» YOUR ASSIGNMENT: Gather every line of the entries below that contains the word "should", and copy each one in full.

» INFORMATION SHOWN:
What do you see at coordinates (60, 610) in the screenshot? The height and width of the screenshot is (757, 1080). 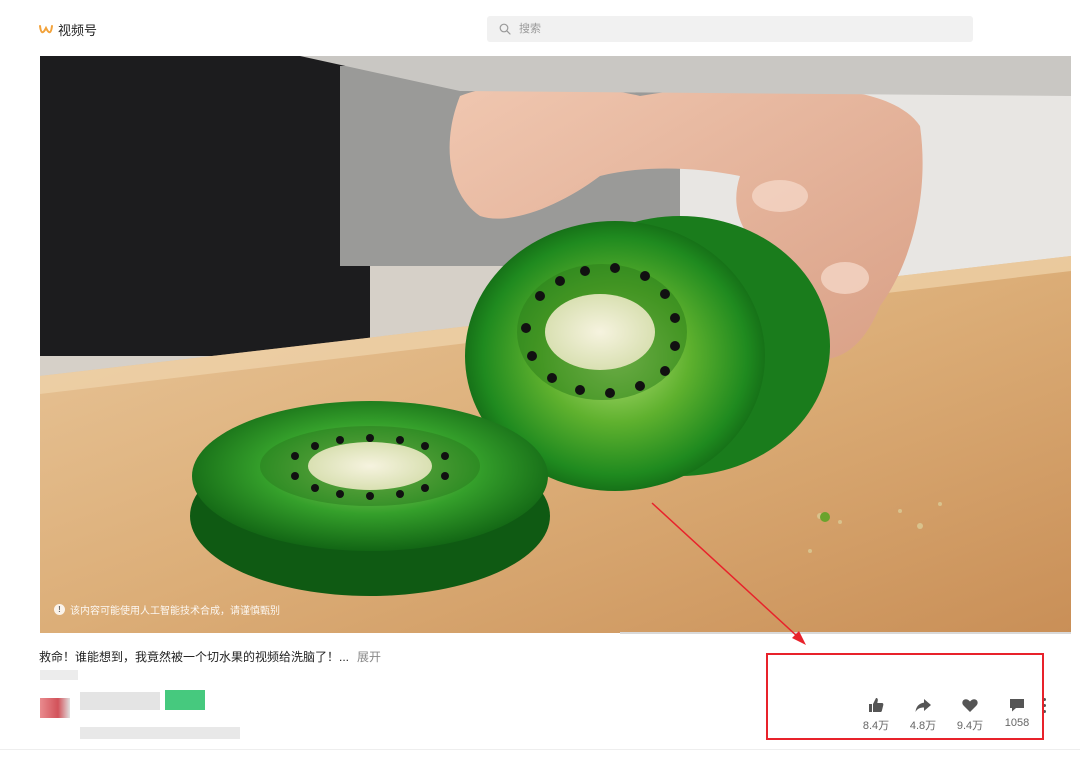 I see `info-icon: !` at bounding box center [60, 610].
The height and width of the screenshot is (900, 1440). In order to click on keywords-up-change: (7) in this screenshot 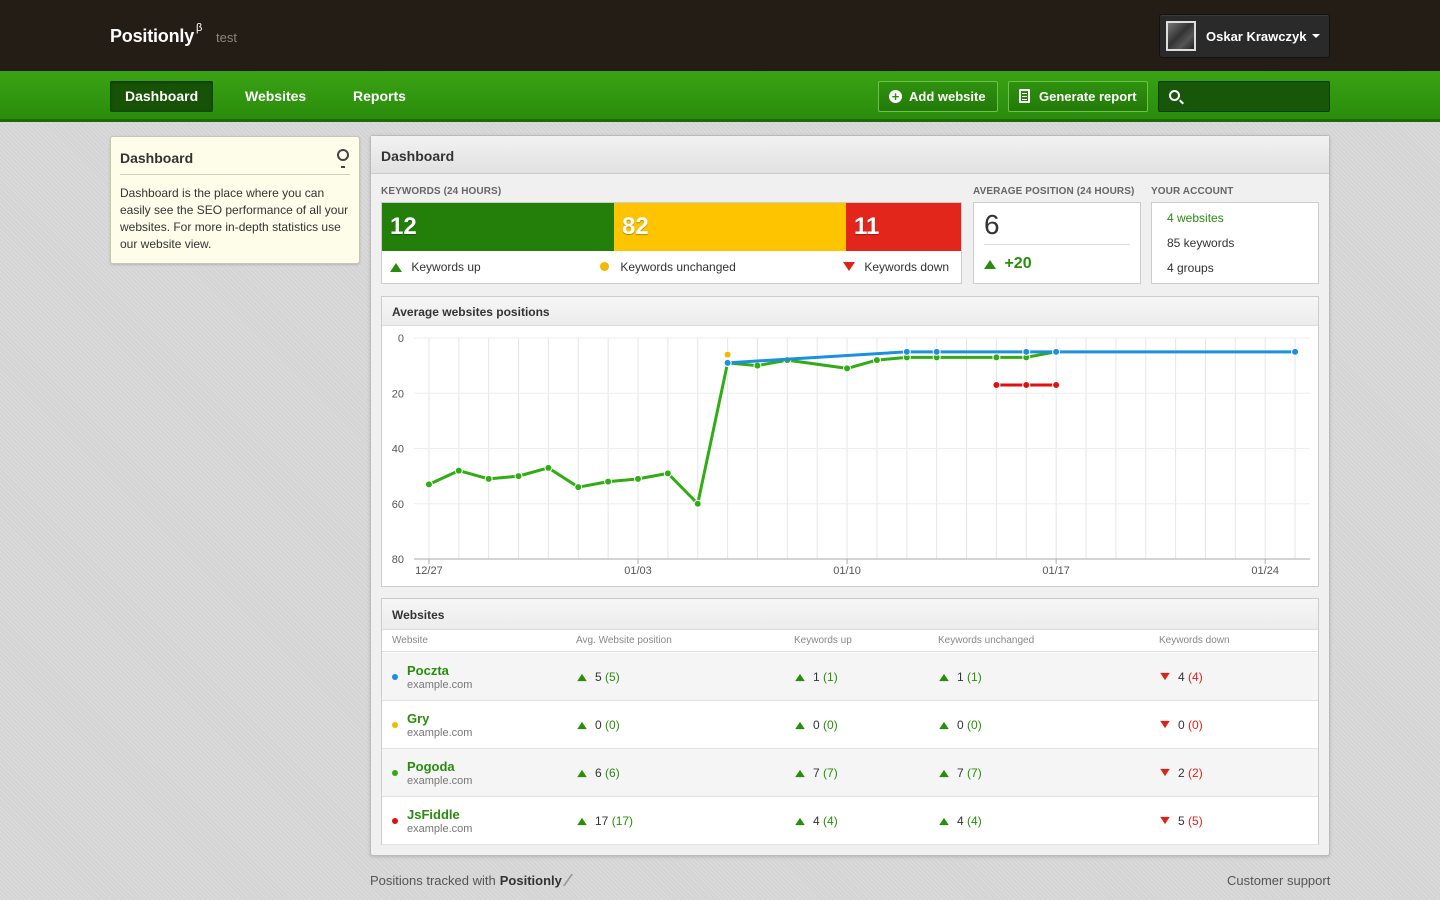, I will do `click(830, 773)`.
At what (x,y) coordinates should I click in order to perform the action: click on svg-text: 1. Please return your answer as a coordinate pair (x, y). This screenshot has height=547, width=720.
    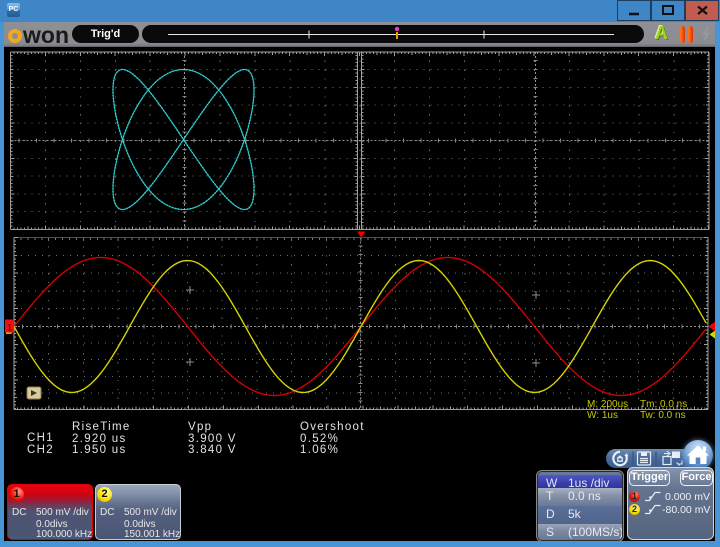
    Looking at the image, I should click on (10, 328).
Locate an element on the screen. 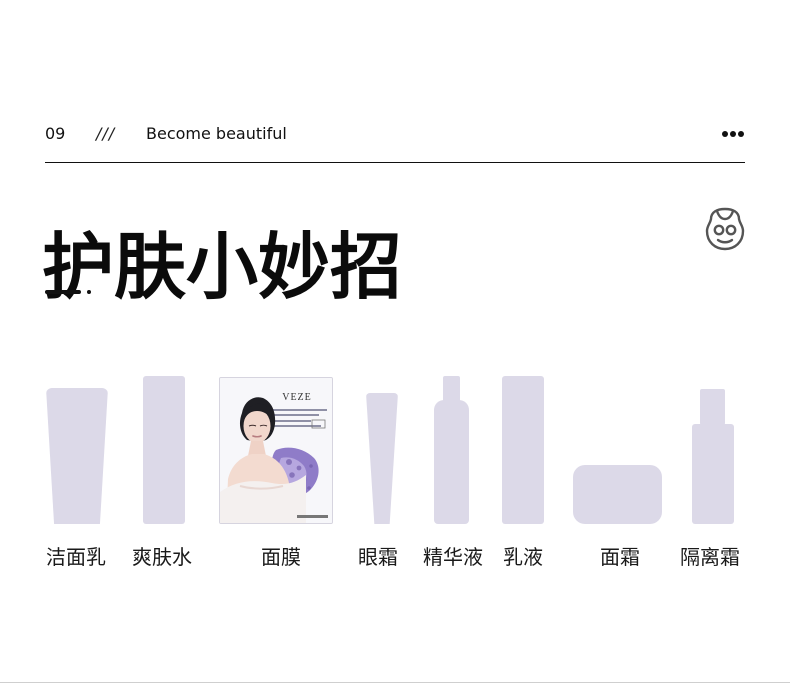  product-label-eye-cream: 眼霜 is located at coordinates (378, 557).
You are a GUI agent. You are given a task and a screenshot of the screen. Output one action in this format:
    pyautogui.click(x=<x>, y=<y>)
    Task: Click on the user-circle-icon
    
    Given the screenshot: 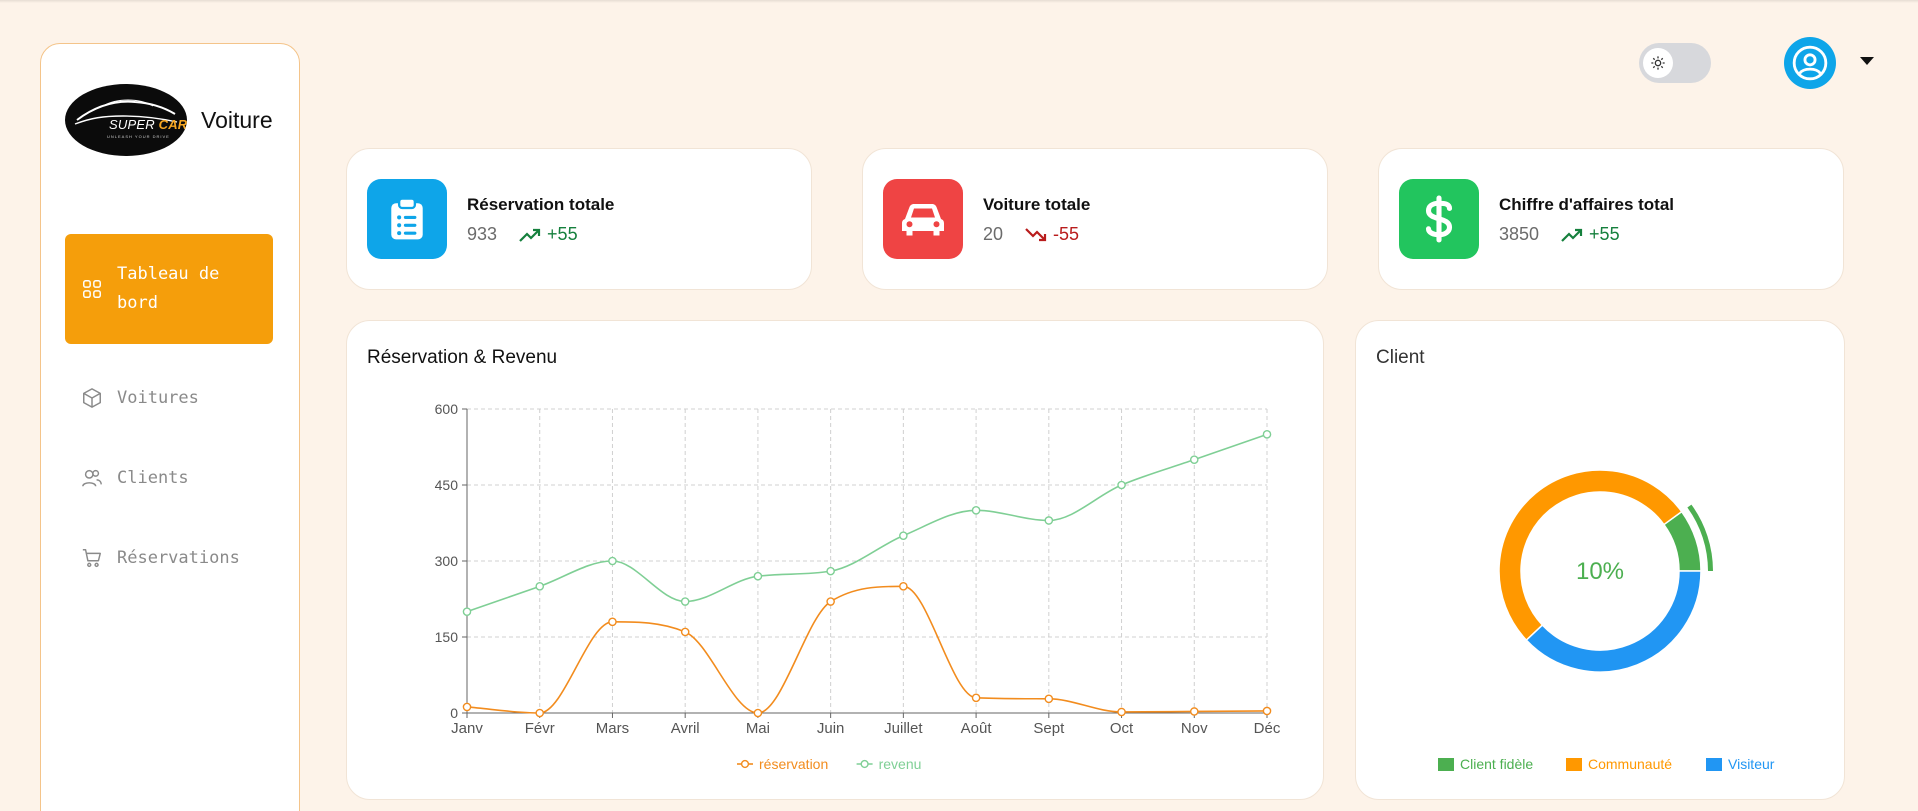 What is the action you would take?
    pyautogui.click(x=1810, y=63)
    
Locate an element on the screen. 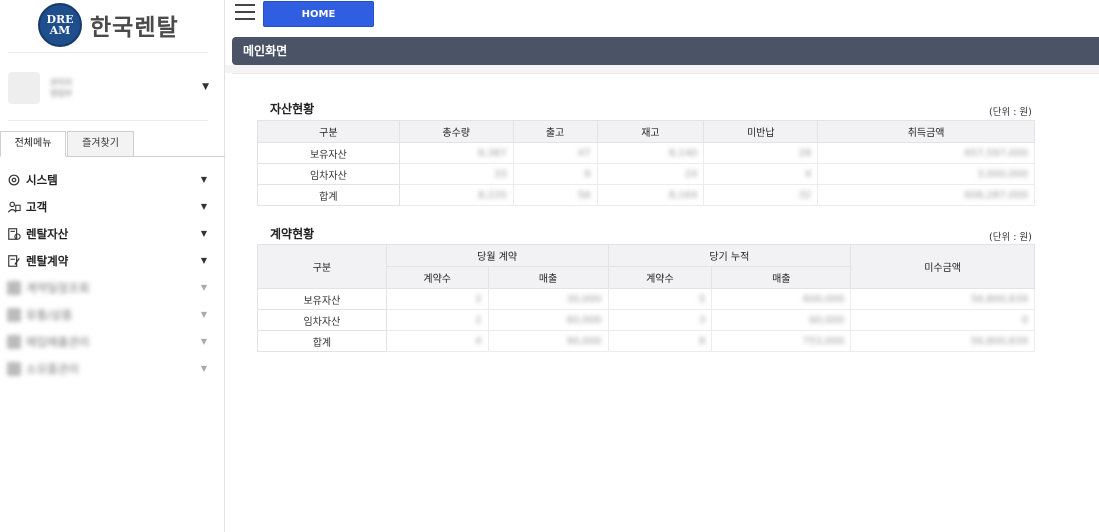  table-cell: 90,000 is located at coordinates (548, 341).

» SOLVED EXERCISE:
At what (x,y) coordinates should I click in order to perform the action: click on svg-text: 1. Please return your answer as a coordinate pair (x, y). This screenshot has height=547, width=720.
    Looking at the image, I should click on (10, 328).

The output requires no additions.